Paseaba Doña Arbola de la sala al ventanal
con los dolores de parto que la hacían suspirar.
- Ay, quien estuviera ahora en mi palacio real.
La suegra como maldita, lo acababa de escuchar,
- Vete tú para allá Arbola, ya que te quieres marchar,
que en cuanto venga el buen Conde, yo le daré de cenar.
Yo le daré de mi vino, yo le daré de mi pan.
Sale por la puerta Arbola, y al conde se oye llegar.
- Deme usté el espejo, madre, donde me suelo mirar.
- ¿Cuál espejo quieres, hijo, el de oro o el de cristal?
- No pregunto por el de oro, menos por el de cristal,
que pregunto por mi Arbola, que ese es mi espejo real.
- Tu buena Arbola, hijo mío, ha ido a su palacio real;
a mí me ha llamado puta, a tí hijo de truhán.
Monta el buen conde a caballo, para el palacio se va
y al subir de una escalera, al aya vino a encontrar.
- Bienvenido seas, conde, el infante nació ya.
- Ni el infante beba leche, ni la madre como pan.
Levántate de ahí Arbola, si te quieres levantar
que si lo vuelvo a decir, ha de ser con mi puñal.
- Mujer parida hace rato, ¿cómo podrá caminar?
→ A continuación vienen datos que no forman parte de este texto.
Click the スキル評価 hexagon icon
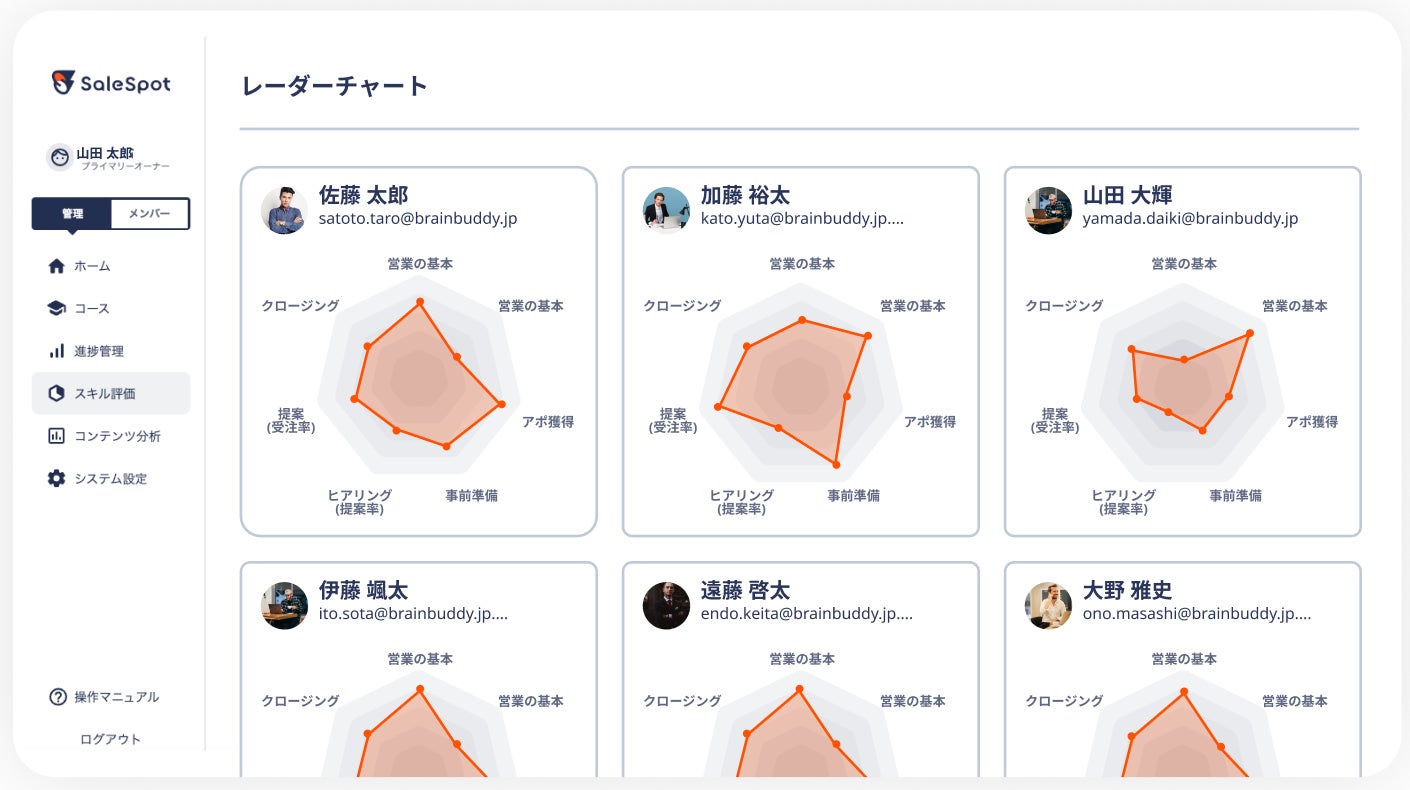The height and width of the screenshot is (790, 1410). 57,393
Se abriga con una saya, y a casa del conde va.
En el medio del camino, Arbola se echa a llorar.
- ¿Porqué lloras Doña Arbola? ¿Porqué tienes que llorar?
- No lloro por el infante, -mi madre lo criará-
las ancas de mi caballo, bañadas en sangre van.
Mientras Arbola expiraba, el niño comenzó a hablar:
Bendita sea mi madre, que en los cielos estará;
Maldita sea mi abuela, que en los infiernos está,
y del alma del buen conde, Dios sabe lo que será.